TO BE DONE: Rewrite the stretch of rows from the line containing "Videos (437, 167)" through the line containing "Instructional (552, 136)", swapping "Singers" for "Vocalists" and leaving everything else unchanged.

Data on locating visible targets:
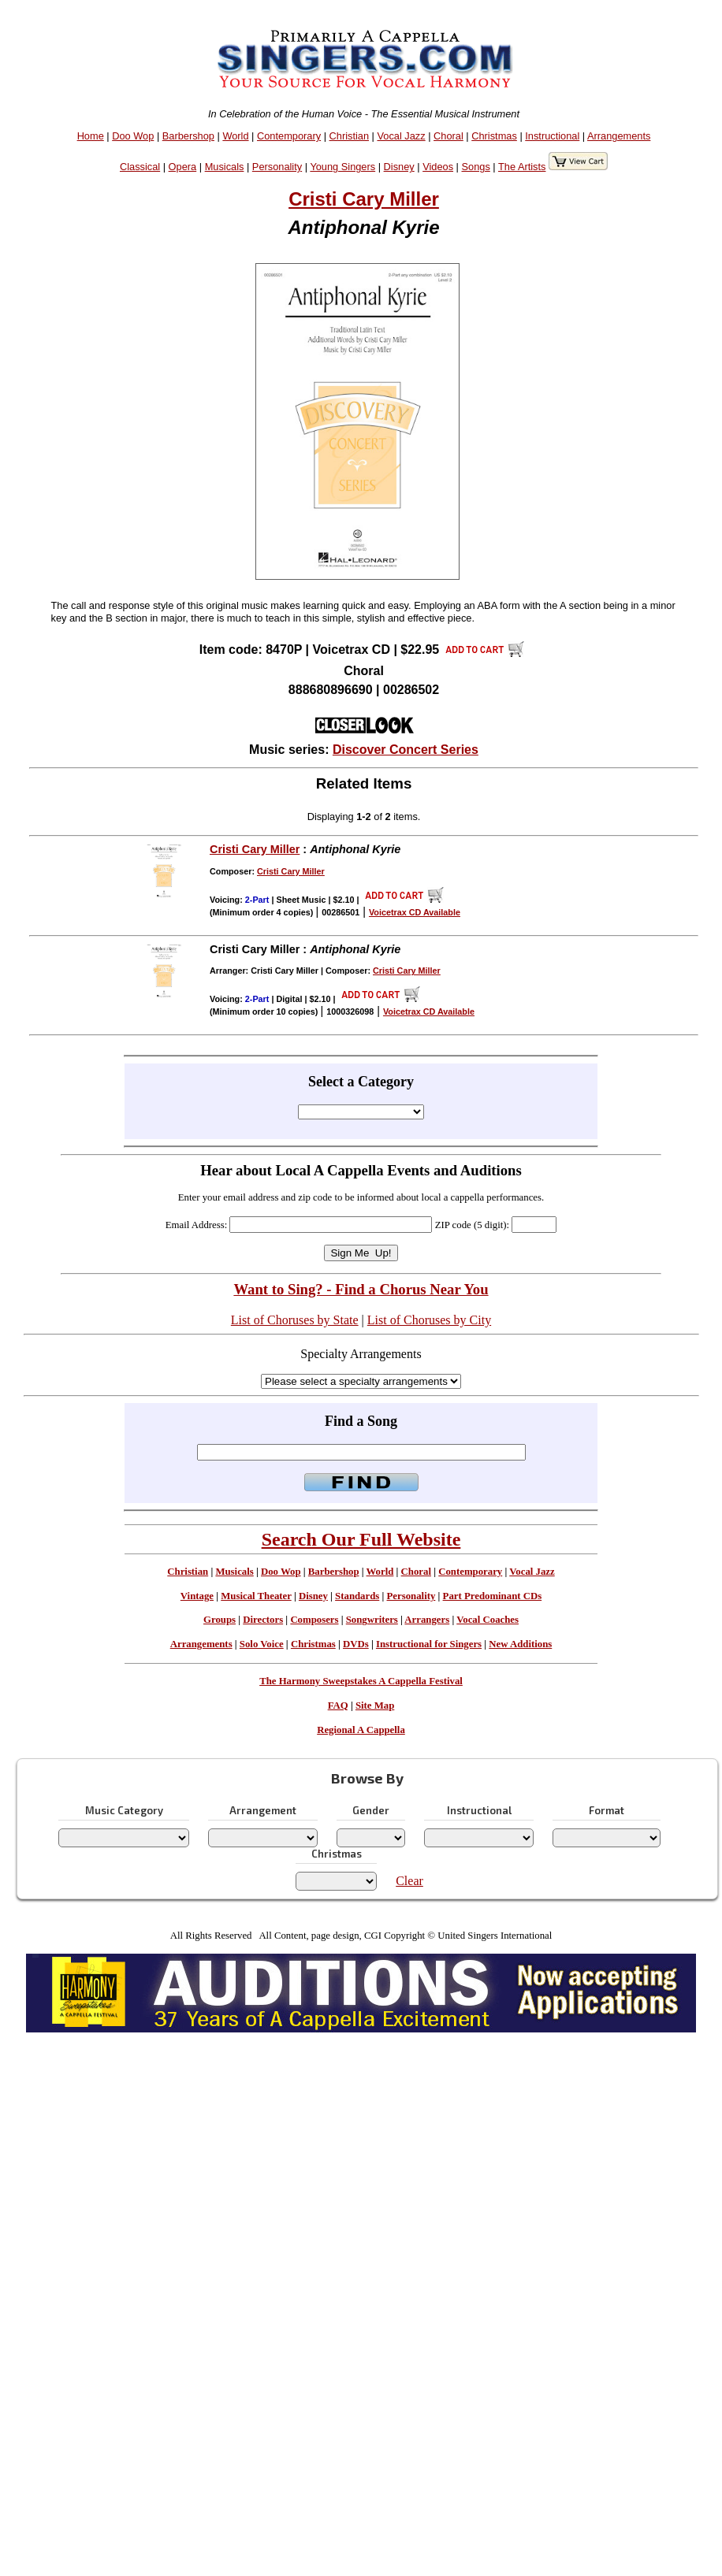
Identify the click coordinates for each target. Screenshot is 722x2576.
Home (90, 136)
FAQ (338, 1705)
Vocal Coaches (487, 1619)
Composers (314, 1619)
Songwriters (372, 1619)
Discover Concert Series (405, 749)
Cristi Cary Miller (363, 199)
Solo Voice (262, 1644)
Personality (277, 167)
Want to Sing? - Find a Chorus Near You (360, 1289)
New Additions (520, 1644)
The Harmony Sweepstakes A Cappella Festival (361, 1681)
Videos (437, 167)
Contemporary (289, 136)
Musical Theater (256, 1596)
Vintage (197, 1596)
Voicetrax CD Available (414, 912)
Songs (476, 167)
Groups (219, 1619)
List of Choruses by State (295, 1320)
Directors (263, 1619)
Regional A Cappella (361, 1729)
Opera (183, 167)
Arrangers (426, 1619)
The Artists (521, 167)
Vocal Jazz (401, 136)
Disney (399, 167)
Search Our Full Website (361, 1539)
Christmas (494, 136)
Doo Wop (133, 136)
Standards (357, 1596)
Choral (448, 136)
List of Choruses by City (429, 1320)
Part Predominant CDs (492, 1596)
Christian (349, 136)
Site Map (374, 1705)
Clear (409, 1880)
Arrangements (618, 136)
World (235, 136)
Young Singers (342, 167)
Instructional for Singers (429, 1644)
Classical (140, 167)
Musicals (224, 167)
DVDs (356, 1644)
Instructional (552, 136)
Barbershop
==
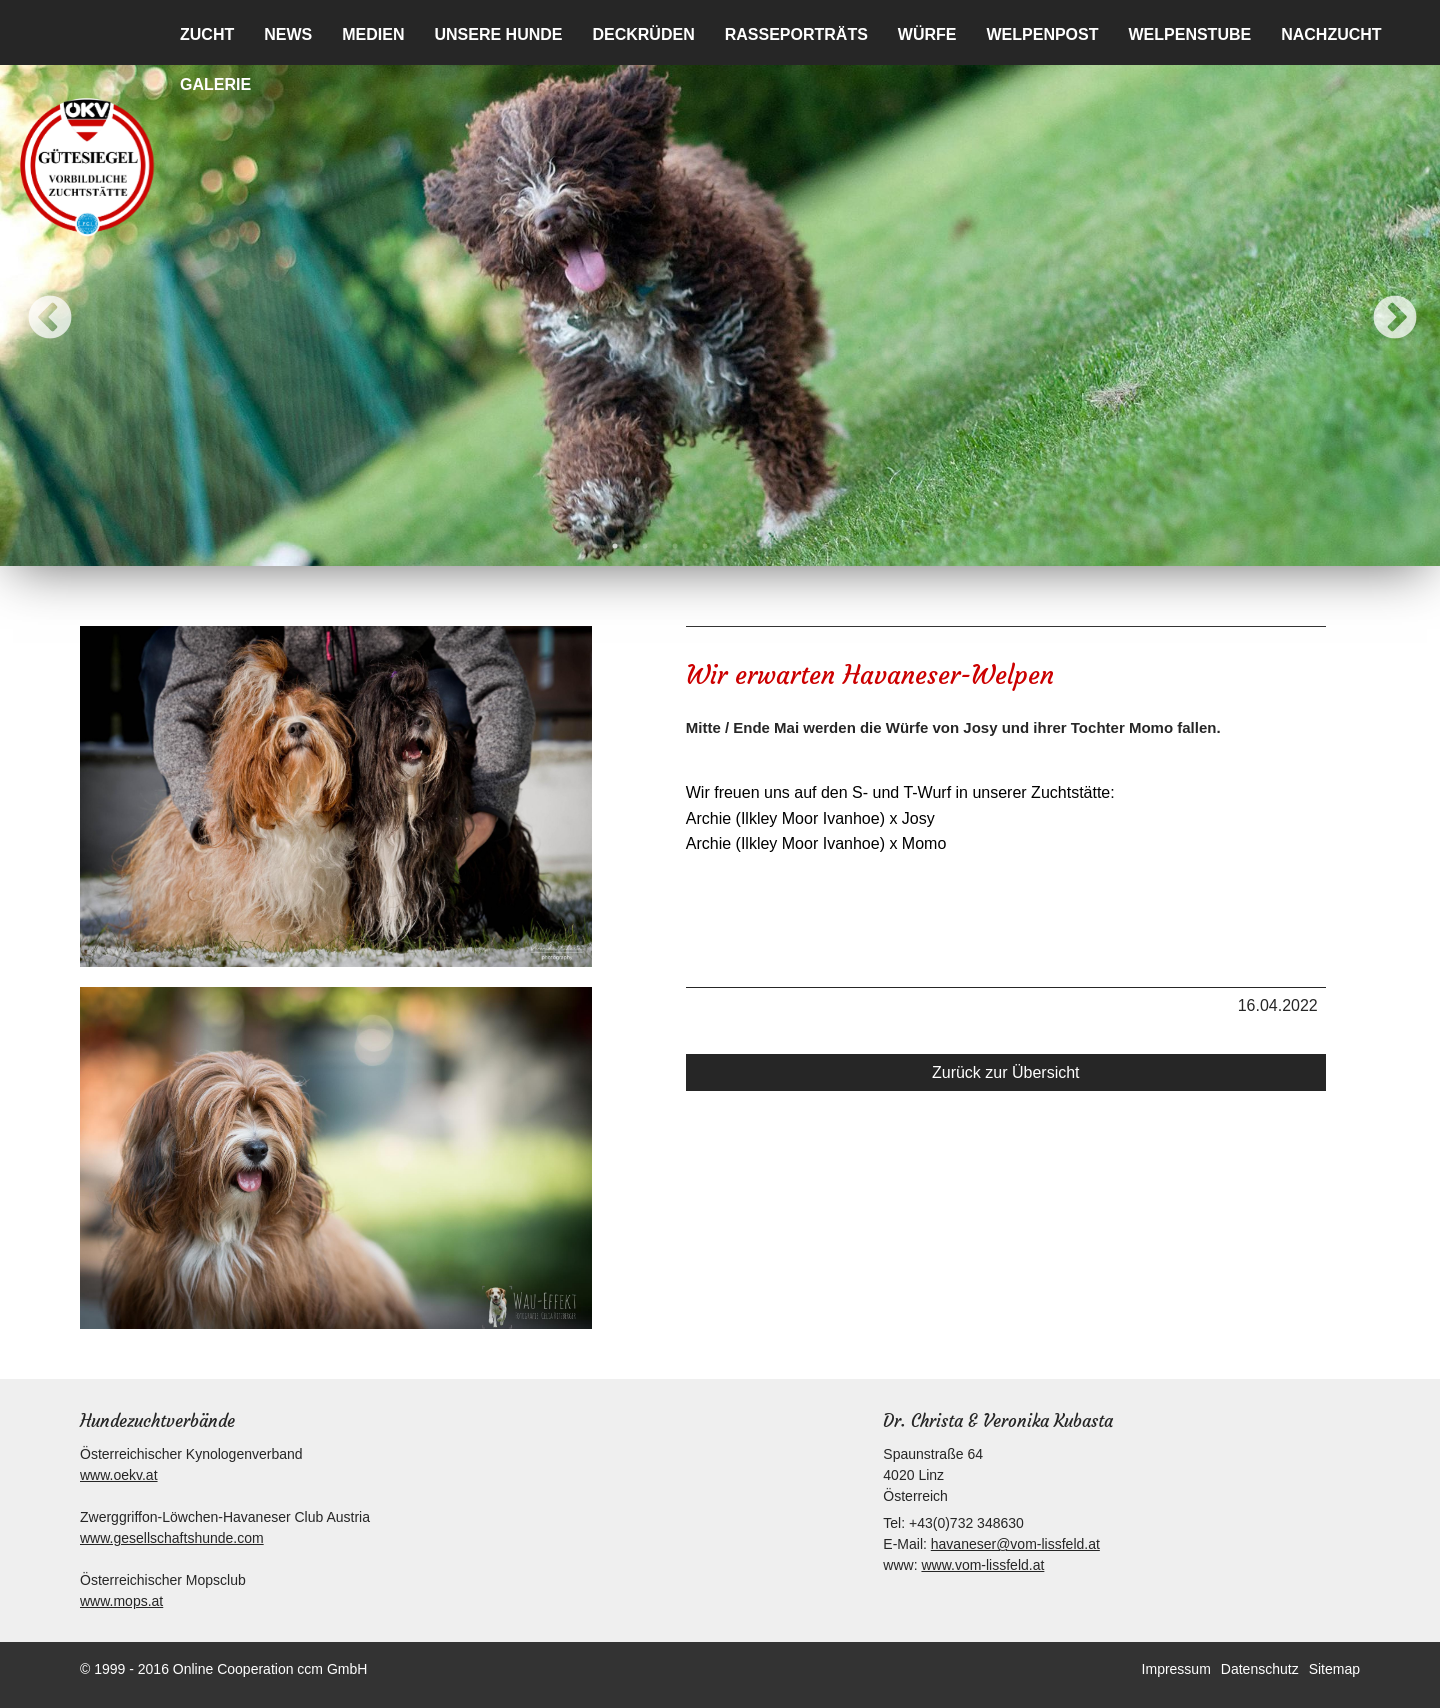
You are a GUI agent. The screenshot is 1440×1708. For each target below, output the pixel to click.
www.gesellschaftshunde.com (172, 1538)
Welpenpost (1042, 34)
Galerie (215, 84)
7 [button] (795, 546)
---
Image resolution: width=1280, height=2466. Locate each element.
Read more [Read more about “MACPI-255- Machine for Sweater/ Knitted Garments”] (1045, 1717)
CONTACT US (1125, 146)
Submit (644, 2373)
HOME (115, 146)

TASK ANSWER:
Videos (437, 167)
Contemporary (289, 136)
Musical Theater (256, 1596)
Vintage (197, 1596)
Voicetrax CD Available (414, 912)
Songs (476, 167)
Groups (219, 1619)
List of Choruses by State (295, 1320)
Directors (263, 1619)
Regional A Cappella (361, 1729)
Opera (183, 167)
Arrangers (426, 1619)
The Artists (521, 167)
Vocal Jazz (401, 136)
Disney (399, 167)
Search Our Full Website (361, 1539)
Christmas (494, 136)
Doo Wop (133, 136)
Standards (357, 1596)
Choral (448, 136)
List of Choruses by City (429, 1320)
Part Predominant CDs (492, 1596)
Christian (349, 136)
Site Map (374, 1705)
Clear (409, 1880)
Arrangements (618, 136)
World (235, 136)
Young Vocalists (342, 167)
Instructional for Vocalists (429, 1644)
Classical (140, 167)
Musicals (224, 167)
DVDs (356, 1644)
Instructional (552, 136)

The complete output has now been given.